[Raw records]
+--

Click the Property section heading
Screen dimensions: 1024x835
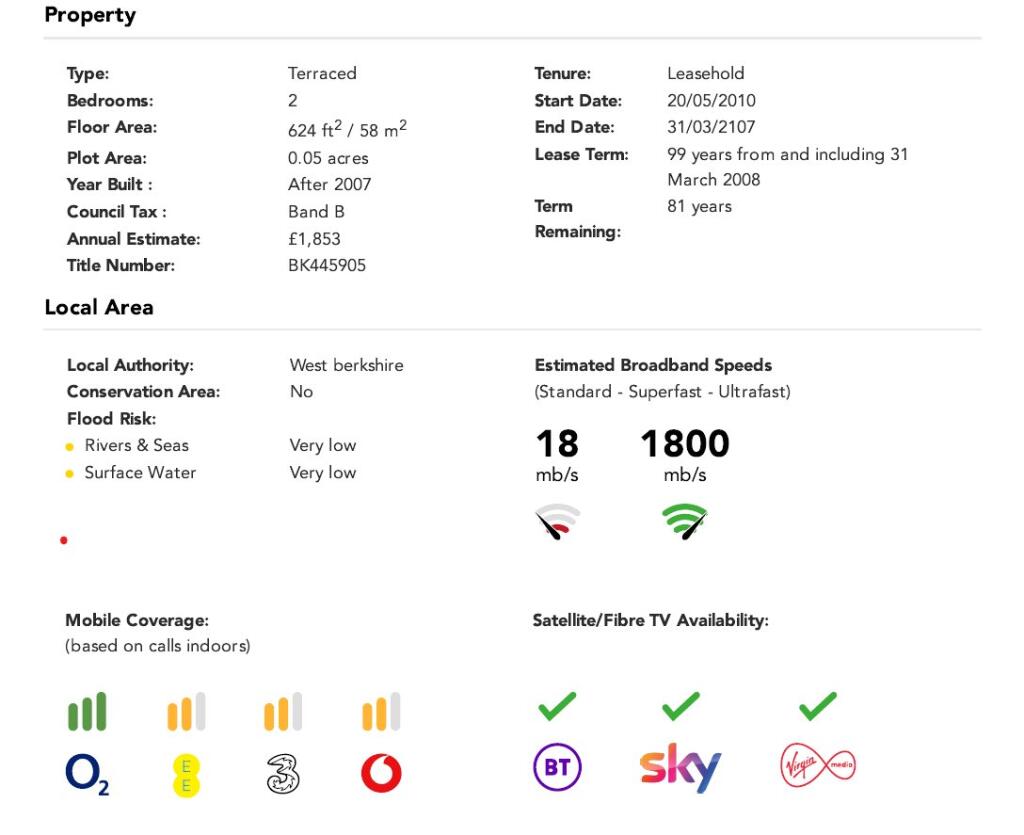90,15
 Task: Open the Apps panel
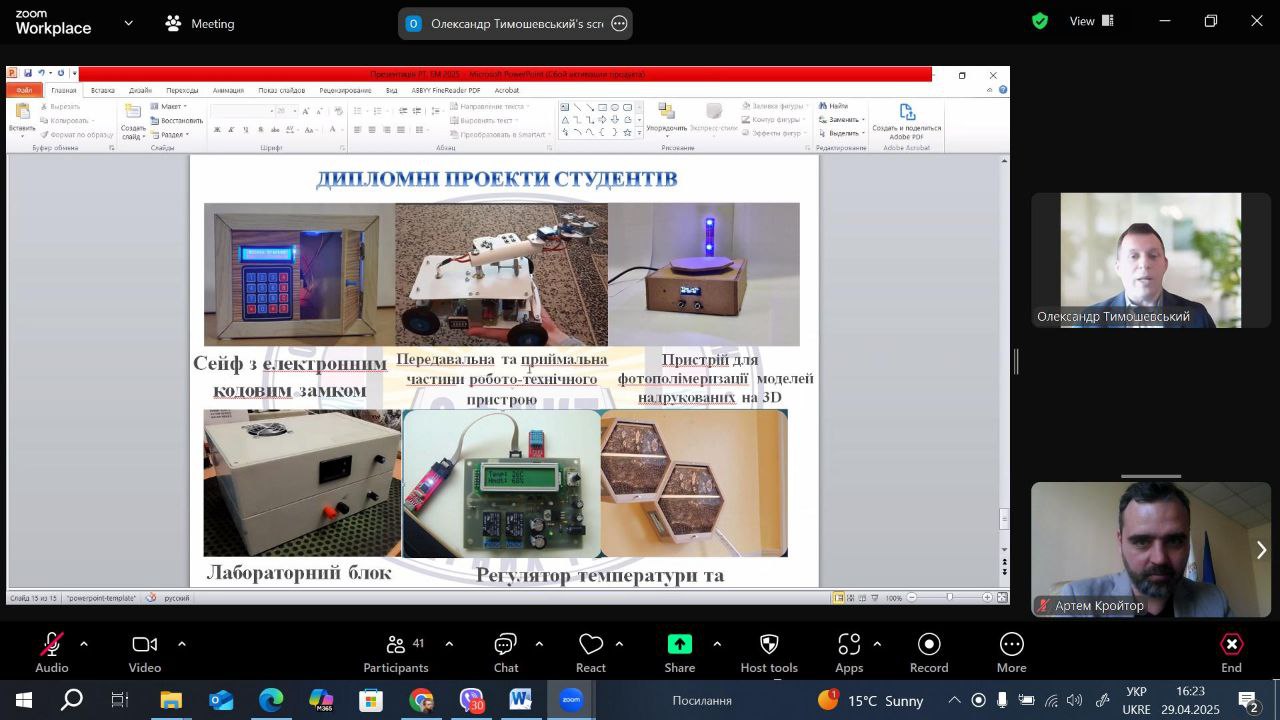coord(849,645)
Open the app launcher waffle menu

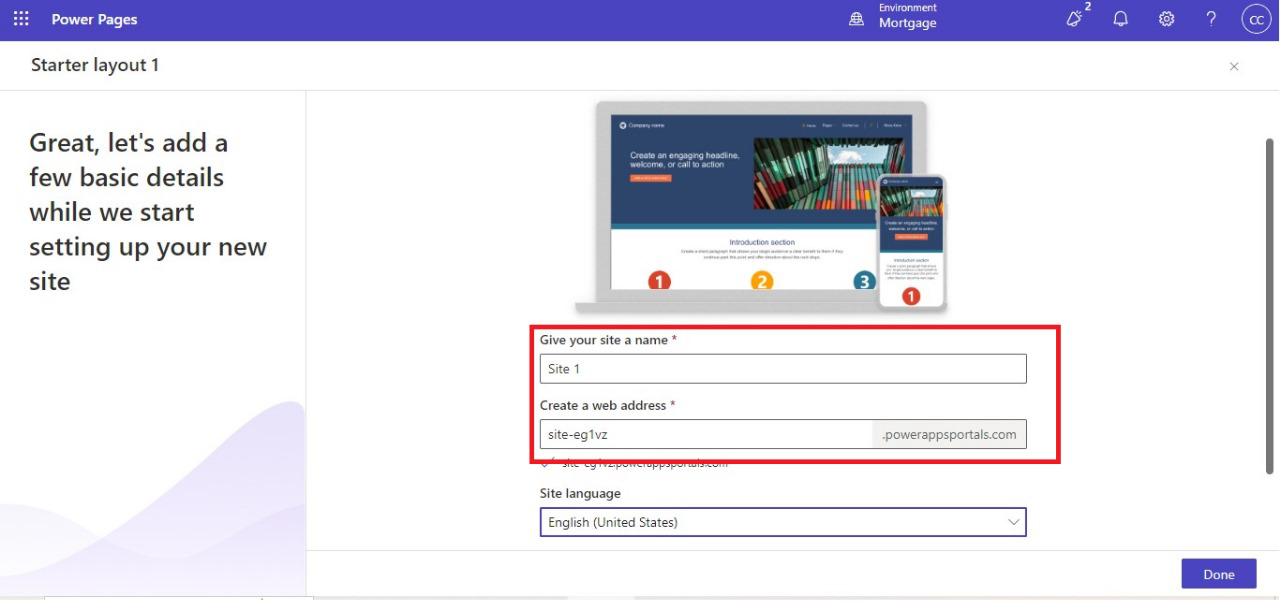(x=21, y=19)
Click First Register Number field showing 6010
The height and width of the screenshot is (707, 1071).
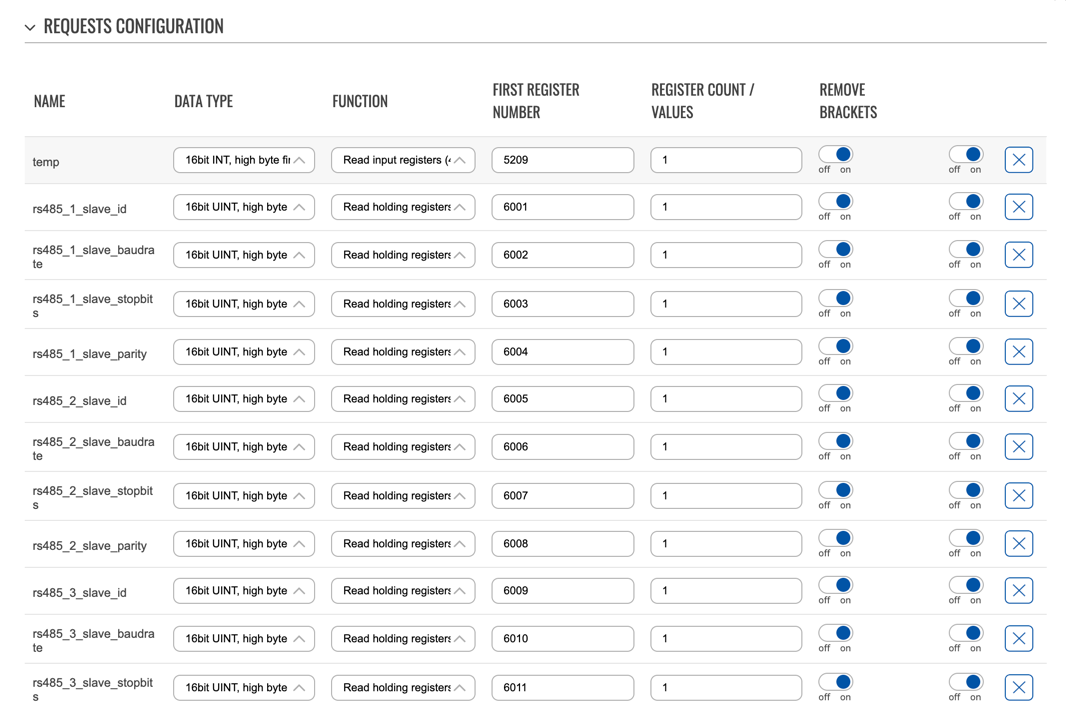(x=562, y=639)
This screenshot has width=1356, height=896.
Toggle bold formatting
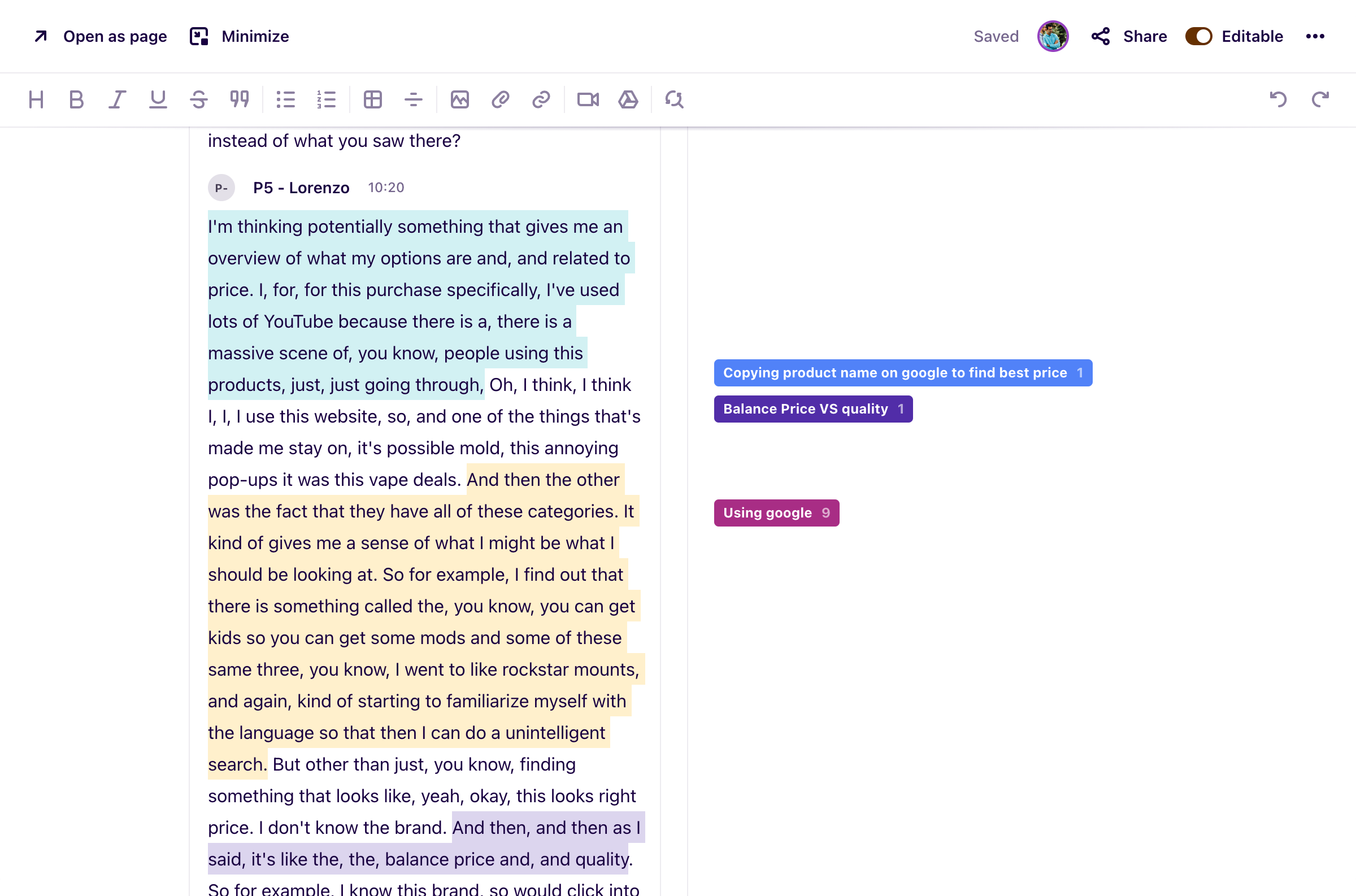(76, 100)
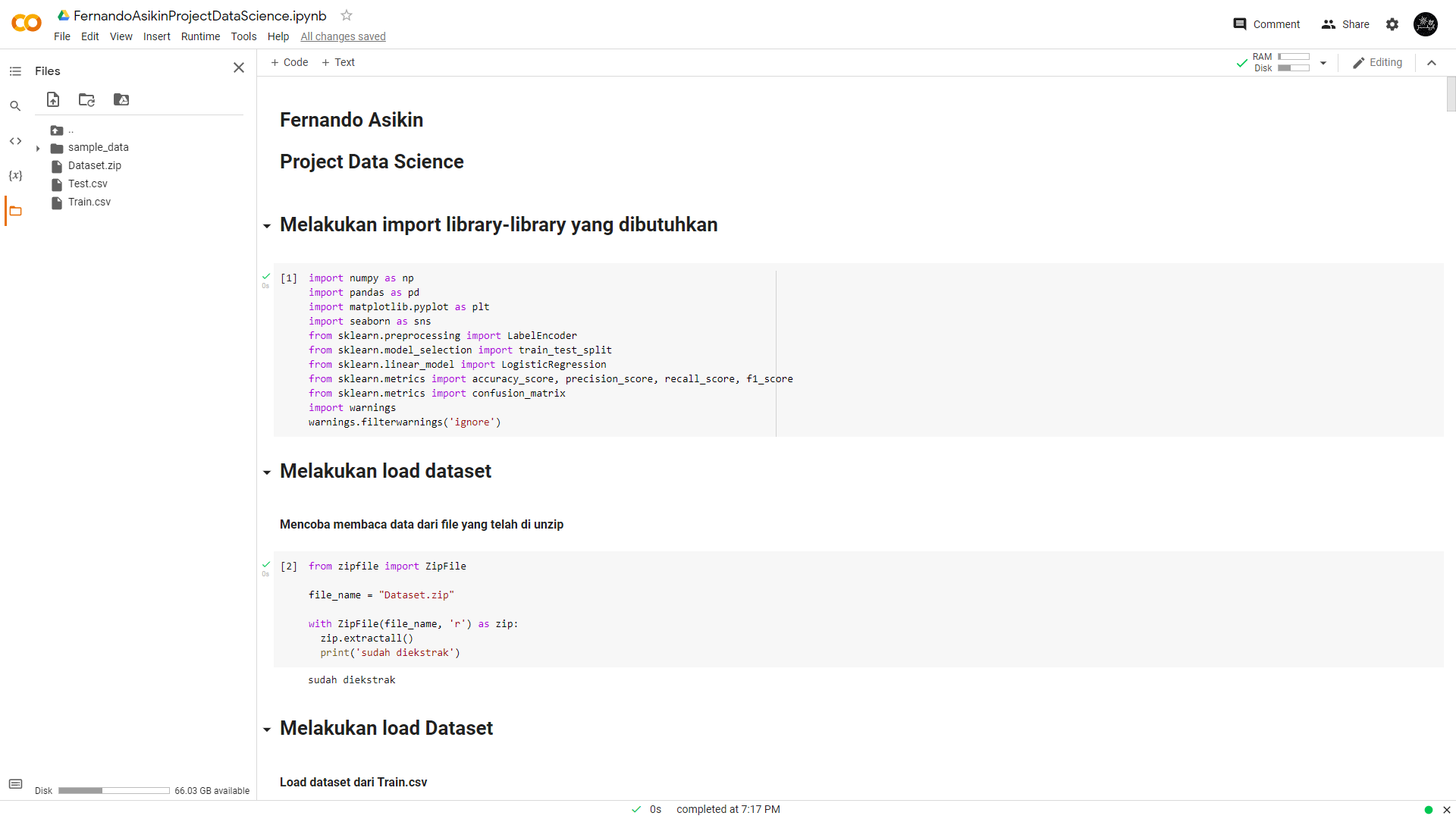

+--

Instruction:
Retype the rows above line for line, leaving out the pictures.

Solved exercise:
Click the Property section heading
Screen dimensions: 1024x835
90,15
 Task: Open the Apps panel
coord(849,645)
Open the app launcher waffle menu

(x=21, y=19)
Click First Register Number field showing 6010
The height and width of the screenshot is (707, 1071).
(x=562, y=639)
This screenshot has width=1356, height=896.
Toggle bold formatting
(76, 100)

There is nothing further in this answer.